Konuyu araştırmaya başladığımda, CHP Manisa Milletvekili Sakine Öz’ün Engelliler Haftası’nda bu sorunun çözümü için yeni bir kanun teklifi vermiş olduğunu gördüm. Sayın Öz, yapılan kanun düzenlemesinin 2022 Sayılı Kanun kapsamında verilen “engelli” ve “yaşlı” aylığının kesilmesinin büyük mağduriyete neden olduğunu ve sosyal devlet ilkesine aykırı düştüğünü savunmuş. Değerli milletvekilimiz, verdiği kanun teklifiyle; aylığa hak kazanmak için “haneye giren toplam gelirin, asgari ücretin 1/3’ünden az olmasını” şart koşan hükmün kaldırılmasını ve engellilerin alacakları sağlık raporlarının devlet yardımı için değerlendirilmesini önermiş.

“Biz, engellilerimiz için ayda 280 ila 420 Lira arasında değişen maaş için yaşatılan bu mağduriyet karşısında, kanunda değişikliğe gitmeyi öneriyoruz.” diyen Sayın Öz, söz konusu kanun teklifi ile;
- Engelli ve engelli yakını olan, yaşlı, güçsüz, kimsesiz olduğu gerekli raporlarla belgelenmiş vatandaşların devletin sağlayacağı aylıkları almaya devam etmesini
- Bunun için de haneye giren gelire bakılmamasını, sağlık raporu yeterli olduğu sürece, engellilerin kanunun eski halindeki gibi yardım almaya devam etmelerini istemiş.

Değerli milletvekilimizin konu ile ilgili olarak söylediklerinin tümünü aktaramıyorum.
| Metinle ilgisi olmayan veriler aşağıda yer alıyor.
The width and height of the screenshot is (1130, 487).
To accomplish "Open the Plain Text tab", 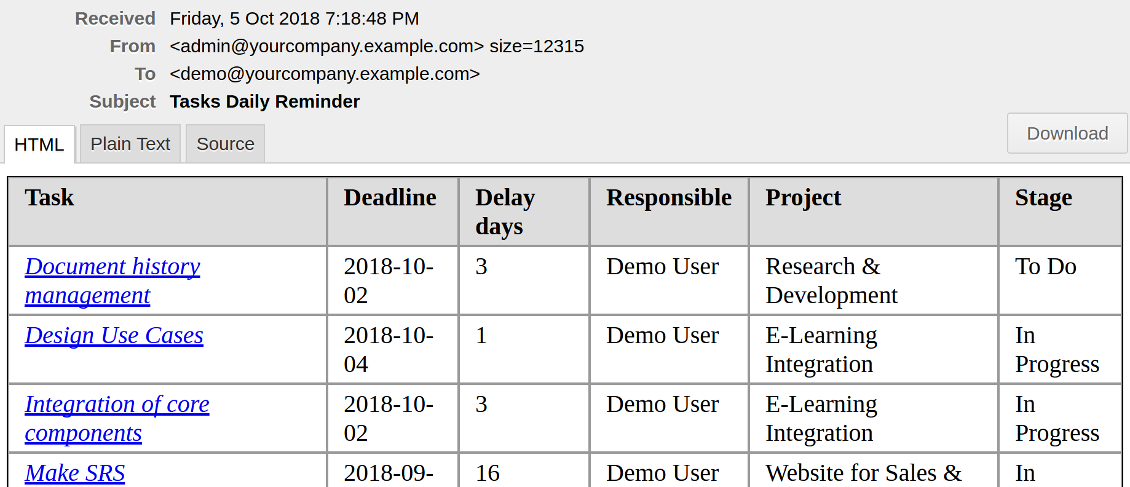I will pos(130,143).
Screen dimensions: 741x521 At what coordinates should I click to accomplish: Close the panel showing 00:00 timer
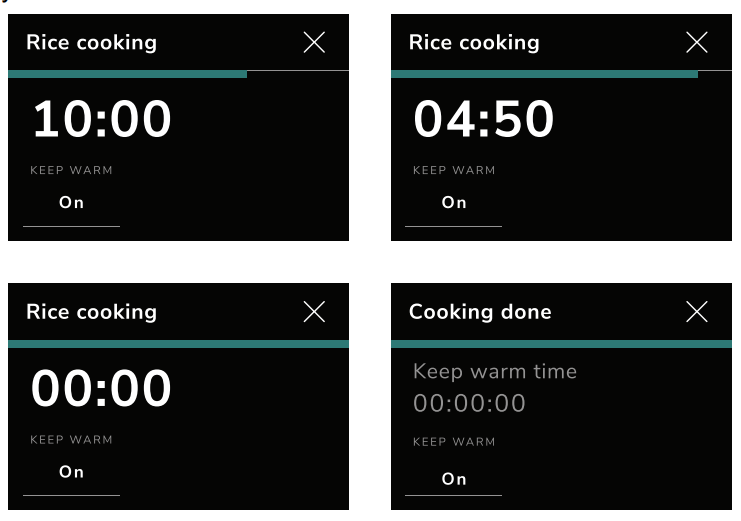click(314, 312)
Ancak, bir şekilde biz engellilere de verilmiş bir söz olarak aldığım aşağıdaki cümleleri paylaşmadan geçmek de istemiyorum.

“Devlet, engellilerimizin harcamalarını ve bakım masraflarını ailelerimizin sırtına yüklememelidir. Sosyal devlet, yükü aileye ve yakınlarına değil, kendi üzerine alabilen devlettir. Devletin, “eğer o eve ayda 300 Lira giriyorsa ben engelliye yardım yapmam” demesi, asla kabul edilemez. Hane geliri yerine engellinin kişisel gelirini, bireysel haklarını ve masraflarını temel alan bir sosyal güvenlik politikası geliştirmek, Meclis’in temel duruşu olmalıdır. Konuyu ayrıntılı ele alan kanun teklifimizin Meclis tarafından gecikmeksizin gündeme alınması yönünde ısrarcı olacağız.”

Umarım hesaplama yöntemini bir türlü içime sindiremediğim bu konu, en kısa süre içinde ve muhataplarının hiçbirini mağdur etmeyecek bir biçimde çözümlenir.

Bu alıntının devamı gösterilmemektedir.